## [Direction]
Rewrite the listing below so that every occurrence of "click action" becomes "tap action", leaving all other text unchanged.

## [Provided data]
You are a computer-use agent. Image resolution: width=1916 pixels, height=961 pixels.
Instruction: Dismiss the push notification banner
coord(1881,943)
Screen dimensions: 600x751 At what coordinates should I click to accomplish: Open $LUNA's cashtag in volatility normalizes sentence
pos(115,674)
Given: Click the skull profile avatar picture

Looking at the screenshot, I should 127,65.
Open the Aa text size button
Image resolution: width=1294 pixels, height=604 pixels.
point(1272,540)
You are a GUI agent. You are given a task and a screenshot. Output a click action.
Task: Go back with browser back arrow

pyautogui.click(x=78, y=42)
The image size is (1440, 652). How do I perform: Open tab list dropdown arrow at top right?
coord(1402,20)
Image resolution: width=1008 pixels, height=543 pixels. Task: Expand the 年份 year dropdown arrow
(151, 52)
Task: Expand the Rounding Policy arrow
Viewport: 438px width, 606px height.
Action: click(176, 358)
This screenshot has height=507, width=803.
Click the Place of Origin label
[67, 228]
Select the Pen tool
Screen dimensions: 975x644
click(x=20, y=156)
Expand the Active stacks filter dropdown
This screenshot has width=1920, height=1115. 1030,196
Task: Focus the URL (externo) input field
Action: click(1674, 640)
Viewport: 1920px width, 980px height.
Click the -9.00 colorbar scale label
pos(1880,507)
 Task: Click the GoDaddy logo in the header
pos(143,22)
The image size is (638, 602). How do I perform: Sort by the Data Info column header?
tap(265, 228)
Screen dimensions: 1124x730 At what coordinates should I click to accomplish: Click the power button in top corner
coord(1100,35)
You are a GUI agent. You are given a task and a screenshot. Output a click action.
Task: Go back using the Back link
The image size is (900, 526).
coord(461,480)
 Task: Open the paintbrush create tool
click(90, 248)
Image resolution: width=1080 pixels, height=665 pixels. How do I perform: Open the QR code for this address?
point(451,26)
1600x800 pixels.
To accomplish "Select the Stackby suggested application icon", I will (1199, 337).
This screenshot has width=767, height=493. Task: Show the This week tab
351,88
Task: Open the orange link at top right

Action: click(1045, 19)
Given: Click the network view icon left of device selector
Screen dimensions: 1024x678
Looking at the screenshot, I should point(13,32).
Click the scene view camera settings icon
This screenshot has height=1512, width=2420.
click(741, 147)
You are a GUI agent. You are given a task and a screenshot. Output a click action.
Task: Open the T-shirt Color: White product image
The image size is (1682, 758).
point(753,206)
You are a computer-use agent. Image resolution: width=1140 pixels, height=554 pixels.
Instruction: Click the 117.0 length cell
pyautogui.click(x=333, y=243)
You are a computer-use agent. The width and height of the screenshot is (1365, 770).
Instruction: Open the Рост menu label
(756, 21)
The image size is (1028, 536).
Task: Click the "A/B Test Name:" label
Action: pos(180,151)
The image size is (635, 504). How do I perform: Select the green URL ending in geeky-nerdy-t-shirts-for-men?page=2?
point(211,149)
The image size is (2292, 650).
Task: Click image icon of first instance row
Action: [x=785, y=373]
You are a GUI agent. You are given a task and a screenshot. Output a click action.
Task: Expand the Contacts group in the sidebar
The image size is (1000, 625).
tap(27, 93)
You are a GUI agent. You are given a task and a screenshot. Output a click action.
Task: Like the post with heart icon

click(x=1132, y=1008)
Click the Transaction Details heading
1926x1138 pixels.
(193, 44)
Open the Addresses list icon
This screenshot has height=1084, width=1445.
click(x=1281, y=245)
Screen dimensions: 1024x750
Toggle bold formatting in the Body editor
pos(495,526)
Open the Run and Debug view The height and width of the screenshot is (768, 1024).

## [Result for this exercise]
You are a computer-use agent. Image resolution: width=1916 pixels, height=961 pixels.
Instruction: Dismiss the push notification banner
coord(1881,943)
Screen dimensions: 600x751 At what coordinates should I click to accomplish: Open $LUNA's cashtag in volatility normalizes sentence
pos(115,674)
Given: Click the skull profile avatar picture

Looking at the screenshot, I should 127,65.
Open the Aa text size button
Image resolution: width=1294 pixels, height=604 pixels.
point(1272,540)
You are a GUI agent. You are given a task and a screenshot. Output a tap action.
Task: Go back with browser back arrow

pyautogui.click(x=78, y=42)
The image size is (1440, 652). How do I perform: Open tab list dropdown arrow at top right?
coord(1402,20)
Image resolution: width=1008 pixels, height=543 pixels. Task: Expand the 年份 year dropdown arrow
(151, 52)
Task: Expand the Rounding Policy arrow
Viewport: 438px width, 606px height.
Action: click(176, 358)
This screenshot has height=507, width=803.
Click the Place of Origin label
[67, 228]
Select the Pen tool
Screen dimensions: 975x644
click(x=20, y=156)
Expand the Active stacks filter dropdown
This screenshot has width=1920, height=1115. 1030,196
Task: Focus the URL (externo) input field
Action: click(1674, 640)
Viewport: 1920px width, 980px height.
Click the -9.00 colorbar scale label
pos(1880,507)
 Task: Click the GoDaddy logo in the header
pos(143,22)
The image size is (638, 602). How do I perform: Sort by the Data Info column header?
tap(265, 228)
Screen dimensions: 1124x730 At what coordinates should I click to accomplish: Click the power button in top corner
coord(1100,35)
You are a GUI agent. You are given a task and a screenshot. Output a tap action.
Task: Go back using the Back link
The image size is (900, 526).
coord(461,480)
 Task: Open the paintbrush create tool
click(90, 248)
Image resolution: width=1080 pixels, height=665 pixels. How do I perform: Open the QR code for this address?
point(451,26)
1600x800 pixels.
To accomplish "Select the Stackby suggested application icon", I will (1199, 337).
This screenshot has width=767, height=493. Task: Show the This week tab
351,88
Task: Open the orange link at top right

Action: click(1045, 19)
Given: Click the network view icon left of device selector
Screen dimensions: 1024x678
Looking at the screenshot, I should point(13,32).
Click the scene view camera settings icon
This screenshot has height=1512, width=2420.
click(741, 147)
You are a GUI agent. You are given a task and a screenshot. Output a tap action.
Task: Open the T-shirt Color: White product image
The image size is (1682, 758).
point(753,206)
You are a computer-use agent. Image resolution: width=1140 pixels, height=554 pixels.
Instruction: Click the 117.0 length cell
pyautogui.click(x=333, y=243)
You are a computer-use agent. The width and height of the screenshot is (1365, 770).
Instruction: Open the Рост menu label
(756, 21)
The image size is (1028, 536).
Task: Click the "A/B Test Name:" label
Action: pos(180,151)
The image size is (635, 504). How do I perform: Select the green URL ending in geeky-nerdy-t-shirts-for-men?page=2?
point(211,149)
The image size is (2292, 650).
Task: Click image icon of first instance row
Action: [x=785, y=373]
You are a GUI agent. You are given a task and a screenshot. Output a tap action.
Task: Expand the Contacts group in the sidebar
The image size is (1000, 625).
tap(27, 93)
You are a GUI agent. You are given a task and a screenshot. Output a tap action.
Task: Like the post with heart icon

click(x=1132, y=1008)
Click the Transaction Details heading
1926x1138 pixels.
(193, 44)
Open the Addresses list icon
This screenshot has height=1084, width=1445.
click(x=1281, y=245)
Screen dimensions: 1024x750
Toggle bold formatting in the Body editor
pos(495,526)
Open the Run and Debug view The height and width of the screenshot is (768, 1024).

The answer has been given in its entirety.